## Work to be completed
Write out the data below exactly, from its first line to the line containing "Given: Click the 2020 x-axis label", that line included.

## Records supplied
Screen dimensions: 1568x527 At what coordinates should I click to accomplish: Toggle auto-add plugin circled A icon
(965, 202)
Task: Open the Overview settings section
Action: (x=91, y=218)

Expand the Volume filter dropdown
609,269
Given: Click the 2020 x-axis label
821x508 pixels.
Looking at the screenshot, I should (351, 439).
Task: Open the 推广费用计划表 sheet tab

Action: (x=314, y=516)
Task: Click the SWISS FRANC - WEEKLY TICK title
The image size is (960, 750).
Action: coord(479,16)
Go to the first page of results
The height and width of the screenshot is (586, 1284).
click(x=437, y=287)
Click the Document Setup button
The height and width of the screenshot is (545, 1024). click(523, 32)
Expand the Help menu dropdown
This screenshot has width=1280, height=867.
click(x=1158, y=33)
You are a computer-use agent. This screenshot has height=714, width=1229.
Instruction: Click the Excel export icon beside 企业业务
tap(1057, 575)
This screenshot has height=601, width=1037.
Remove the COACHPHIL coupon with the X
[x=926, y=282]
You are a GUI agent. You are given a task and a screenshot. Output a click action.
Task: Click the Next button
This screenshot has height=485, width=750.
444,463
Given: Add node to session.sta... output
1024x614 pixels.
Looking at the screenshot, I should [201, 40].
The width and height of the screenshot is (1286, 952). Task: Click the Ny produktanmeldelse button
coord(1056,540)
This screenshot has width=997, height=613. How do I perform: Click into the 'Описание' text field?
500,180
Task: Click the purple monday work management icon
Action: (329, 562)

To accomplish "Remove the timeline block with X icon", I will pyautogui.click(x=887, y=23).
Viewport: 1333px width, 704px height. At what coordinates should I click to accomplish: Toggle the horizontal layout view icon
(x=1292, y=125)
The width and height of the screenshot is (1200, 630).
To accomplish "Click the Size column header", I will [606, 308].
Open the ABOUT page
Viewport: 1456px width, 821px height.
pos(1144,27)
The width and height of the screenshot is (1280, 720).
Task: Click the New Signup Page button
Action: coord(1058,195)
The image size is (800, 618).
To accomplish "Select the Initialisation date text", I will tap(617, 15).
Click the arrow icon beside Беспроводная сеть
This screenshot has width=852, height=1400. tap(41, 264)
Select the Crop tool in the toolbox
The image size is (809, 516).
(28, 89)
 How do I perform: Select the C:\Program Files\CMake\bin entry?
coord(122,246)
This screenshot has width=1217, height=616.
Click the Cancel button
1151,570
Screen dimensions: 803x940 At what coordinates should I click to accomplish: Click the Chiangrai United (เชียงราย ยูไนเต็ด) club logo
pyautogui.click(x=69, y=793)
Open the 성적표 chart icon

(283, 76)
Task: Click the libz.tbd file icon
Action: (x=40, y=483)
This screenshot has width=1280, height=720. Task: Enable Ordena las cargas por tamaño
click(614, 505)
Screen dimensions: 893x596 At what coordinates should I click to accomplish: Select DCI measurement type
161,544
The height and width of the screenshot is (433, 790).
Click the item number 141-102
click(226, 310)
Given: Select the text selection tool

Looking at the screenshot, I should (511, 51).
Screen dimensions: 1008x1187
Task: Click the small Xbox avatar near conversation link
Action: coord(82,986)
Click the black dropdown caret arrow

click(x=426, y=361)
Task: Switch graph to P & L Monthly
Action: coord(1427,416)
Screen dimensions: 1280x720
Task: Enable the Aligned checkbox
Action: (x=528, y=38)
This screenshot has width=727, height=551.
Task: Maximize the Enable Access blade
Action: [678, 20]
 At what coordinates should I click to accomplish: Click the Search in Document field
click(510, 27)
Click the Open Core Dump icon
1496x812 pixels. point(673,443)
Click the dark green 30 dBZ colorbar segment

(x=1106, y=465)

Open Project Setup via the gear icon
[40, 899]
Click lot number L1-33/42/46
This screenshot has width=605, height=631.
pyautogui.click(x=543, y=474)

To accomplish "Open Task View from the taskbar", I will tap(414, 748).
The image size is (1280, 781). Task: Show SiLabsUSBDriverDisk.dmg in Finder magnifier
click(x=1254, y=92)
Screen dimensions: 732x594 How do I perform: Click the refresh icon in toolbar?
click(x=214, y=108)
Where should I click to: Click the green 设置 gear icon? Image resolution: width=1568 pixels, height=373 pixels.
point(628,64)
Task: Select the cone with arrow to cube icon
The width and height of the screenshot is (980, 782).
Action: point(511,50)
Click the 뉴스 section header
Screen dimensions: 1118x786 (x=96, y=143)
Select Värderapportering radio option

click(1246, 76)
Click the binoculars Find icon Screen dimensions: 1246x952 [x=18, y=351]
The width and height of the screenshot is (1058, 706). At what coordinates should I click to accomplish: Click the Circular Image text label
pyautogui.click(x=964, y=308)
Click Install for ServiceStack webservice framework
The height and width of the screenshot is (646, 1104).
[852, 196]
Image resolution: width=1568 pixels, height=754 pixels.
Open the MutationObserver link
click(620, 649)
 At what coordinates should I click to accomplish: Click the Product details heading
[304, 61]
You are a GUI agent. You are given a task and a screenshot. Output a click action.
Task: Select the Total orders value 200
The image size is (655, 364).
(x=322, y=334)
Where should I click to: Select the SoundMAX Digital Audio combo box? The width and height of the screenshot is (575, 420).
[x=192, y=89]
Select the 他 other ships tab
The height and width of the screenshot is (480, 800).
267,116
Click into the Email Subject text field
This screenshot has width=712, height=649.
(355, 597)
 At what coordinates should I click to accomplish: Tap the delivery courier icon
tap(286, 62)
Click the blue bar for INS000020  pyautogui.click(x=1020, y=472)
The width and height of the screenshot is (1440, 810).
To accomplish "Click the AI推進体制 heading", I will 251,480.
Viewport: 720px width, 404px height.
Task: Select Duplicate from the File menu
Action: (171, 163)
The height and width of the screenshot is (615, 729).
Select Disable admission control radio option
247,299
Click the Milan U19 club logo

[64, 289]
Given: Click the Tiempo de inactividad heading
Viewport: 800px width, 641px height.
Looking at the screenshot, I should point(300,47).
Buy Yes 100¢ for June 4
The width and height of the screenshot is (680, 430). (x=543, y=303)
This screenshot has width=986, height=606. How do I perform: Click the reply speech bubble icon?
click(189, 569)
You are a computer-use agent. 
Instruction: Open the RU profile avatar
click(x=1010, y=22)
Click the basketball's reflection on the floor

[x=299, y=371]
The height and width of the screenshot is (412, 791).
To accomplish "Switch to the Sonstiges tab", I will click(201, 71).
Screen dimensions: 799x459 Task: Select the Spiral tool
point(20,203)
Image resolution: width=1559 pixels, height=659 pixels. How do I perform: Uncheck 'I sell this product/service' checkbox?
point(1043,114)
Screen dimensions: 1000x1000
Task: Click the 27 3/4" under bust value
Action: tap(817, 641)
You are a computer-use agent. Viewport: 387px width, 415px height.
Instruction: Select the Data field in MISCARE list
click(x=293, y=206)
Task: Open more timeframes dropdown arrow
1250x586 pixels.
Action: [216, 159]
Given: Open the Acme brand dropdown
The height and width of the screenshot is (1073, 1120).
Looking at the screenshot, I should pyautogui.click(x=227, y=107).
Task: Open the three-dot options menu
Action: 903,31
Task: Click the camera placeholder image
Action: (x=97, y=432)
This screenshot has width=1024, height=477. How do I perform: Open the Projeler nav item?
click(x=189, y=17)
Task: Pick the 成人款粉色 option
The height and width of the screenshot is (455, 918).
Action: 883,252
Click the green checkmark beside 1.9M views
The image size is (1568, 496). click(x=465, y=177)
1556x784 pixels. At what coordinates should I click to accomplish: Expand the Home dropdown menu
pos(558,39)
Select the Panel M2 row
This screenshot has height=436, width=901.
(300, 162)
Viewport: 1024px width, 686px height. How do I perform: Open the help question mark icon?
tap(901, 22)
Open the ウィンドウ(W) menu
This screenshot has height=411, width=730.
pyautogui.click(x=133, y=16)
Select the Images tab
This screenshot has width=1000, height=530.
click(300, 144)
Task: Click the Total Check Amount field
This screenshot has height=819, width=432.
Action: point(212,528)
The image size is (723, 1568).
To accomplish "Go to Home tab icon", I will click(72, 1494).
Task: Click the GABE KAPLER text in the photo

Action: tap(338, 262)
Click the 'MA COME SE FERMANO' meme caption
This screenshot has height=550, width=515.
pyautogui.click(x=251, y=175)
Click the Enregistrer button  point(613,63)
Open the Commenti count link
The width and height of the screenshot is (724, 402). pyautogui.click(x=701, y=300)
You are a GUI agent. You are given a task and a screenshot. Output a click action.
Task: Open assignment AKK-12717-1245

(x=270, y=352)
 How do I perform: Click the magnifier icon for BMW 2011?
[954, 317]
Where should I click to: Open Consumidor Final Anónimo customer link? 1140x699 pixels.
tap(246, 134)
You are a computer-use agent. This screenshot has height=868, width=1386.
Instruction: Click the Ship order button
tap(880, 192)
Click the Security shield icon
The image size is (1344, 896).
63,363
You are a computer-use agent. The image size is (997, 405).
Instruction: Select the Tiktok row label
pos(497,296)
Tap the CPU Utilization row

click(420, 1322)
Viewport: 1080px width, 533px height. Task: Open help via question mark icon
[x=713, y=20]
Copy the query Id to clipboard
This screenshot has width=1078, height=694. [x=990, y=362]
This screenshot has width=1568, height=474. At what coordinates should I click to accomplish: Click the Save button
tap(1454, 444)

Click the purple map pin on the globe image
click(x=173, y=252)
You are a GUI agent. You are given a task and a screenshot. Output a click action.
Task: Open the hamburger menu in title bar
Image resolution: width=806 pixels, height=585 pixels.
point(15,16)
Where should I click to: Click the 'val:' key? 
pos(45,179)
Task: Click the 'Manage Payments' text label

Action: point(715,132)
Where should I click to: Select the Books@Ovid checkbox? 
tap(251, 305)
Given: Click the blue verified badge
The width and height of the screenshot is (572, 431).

## The completed task
Screen dimensions: 1568x527 At what coordinates should I click to accomplish: Toggle auto-add plugin circled A icon
(965, 202)
Task: Open the Overview settings section
Action: (x=91, y=218)

Expand the Volume filter dropdown
609,269
Given: Click the 2020 x-axis label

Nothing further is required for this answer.